Pero pocas de sus acciones criptográficas han atraído tanta atención o escrutinio como su memecoin.
Presentado tres noches antes de la toma de posesión presidencial en enero de 2025, $TRUMP surgió de una asociación entre Trump y un socio de toda la vida, el empresario en serie Bill Zanker. Cuando las monedas salieron a la venta, la familia Trump y sus socios comerciales cobraron una tarifa por cada transacción, por un total de al menos 320 millones de dólares en los primeros meses.
En abril pasado, los patrocinadores de la moneda intentaron impulsar más ventas invitando a los inversores a competir por 220 asientos en una “cena privada íntima” con Trump en el club de golf de Virginia.
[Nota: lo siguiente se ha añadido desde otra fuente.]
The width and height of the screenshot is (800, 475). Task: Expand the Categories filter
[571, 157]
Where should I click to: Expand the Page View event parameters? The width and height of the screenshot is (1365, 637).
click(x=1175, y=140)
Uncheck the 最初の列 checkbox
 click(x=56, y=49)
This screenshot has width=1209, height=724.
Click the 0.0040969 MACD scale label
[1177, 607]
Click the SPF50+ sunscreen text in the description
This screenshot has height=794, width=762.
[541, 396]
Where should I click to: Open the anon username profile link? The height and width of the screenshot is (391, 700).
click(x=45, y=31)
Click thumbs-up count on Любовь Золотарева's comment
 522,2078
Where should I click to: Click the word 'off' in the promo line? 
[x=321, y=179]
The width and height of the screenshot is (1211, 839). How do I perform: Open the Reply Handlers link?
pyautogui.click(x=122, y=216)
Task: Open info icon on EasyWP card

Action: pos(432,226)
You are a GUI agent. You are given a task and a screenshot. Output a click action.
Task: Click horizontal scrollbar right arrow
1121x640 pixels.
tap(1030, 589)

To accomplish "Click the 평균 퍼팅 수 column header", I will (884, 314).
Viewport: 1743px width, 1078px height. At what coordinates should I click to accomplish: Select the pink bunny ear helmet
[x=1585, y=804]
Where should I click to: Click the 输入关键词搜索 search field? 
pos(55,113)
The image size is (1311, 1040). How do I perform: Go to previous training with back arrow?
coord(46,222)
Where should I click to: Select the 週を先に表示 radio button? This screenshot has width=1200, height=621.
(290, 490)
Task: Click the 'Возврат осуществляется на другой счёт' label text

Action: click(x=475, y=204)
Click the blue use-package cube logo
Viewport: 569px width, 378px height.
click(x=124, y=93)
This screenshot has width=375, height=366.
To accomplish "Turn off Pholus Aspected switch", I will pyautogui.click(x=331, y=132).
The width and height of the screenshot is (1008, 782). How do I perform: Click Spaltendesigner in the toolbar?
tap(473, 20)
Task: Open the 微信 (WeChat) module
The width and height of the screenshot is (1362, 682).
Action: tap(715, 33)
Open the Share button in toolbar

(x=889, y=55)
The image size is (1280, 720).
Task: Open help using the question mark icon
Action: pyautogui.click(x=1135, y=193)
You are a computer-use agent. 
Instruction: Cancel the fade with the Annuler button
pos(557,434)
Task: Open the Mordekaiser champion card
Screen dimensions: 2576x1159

De hecho, el concurso brindó a los comerciantes de criptomonedas e incluso a los inversores extranjeros una forma de canalizar dinero hacia las arcas de la familia Trump, sin requisitos de divulgación pública.
La noche del evento, los manifestantes se reunieron cerca del club, encabezados por el senador Jeff Merkley, demócrata de Oregón, quien lo llamó “el Monte Everest de la corrupción”. En el interior, Trump arremetió contra la administración Biden mientras los inversores cenaban filet mignon y “ensalada verde orgánica de Trump”.
El presidente no pareció inmutarse por la reacción. Este año organizó un concurso aún mayor.
El 12 de marzo, la cuenta oficial X de la moneda $TRUMP anunció planes para la conferencia en Mar-a-Lago, con Trump como orador a la hora del almuerzo junto a Mike Tyson, el ex campeón de peso pesado, y Paolo Ardoino, quien dirige la empresa de criptomonedas Tether. A los asistentes también se les prometió un perfume de la marca Trump, un cartel conmemorativo de Trump, una tarjeta coleccionable de Trump y un “reloj de belleza rojo” adornado con el nombre del presidente.
Las reglas del concurso eran complicadas. Por cada moneda comprada, los inversores recibirían un punto en una tabla de clasificación pública. Cada hora que los inversores conservaran esos fondos, se otorgaría otro punto por cada moneda, un sistema diseñado para disuadir a cualquiera de vender. Estaba previsto que el concurso finalizara el 10 de abril y los 297 inversores principales obtuvieran lugares en Mar-a-Lago; los 29 primeros también tendrían acceso a una recepción más pequeña con Trump.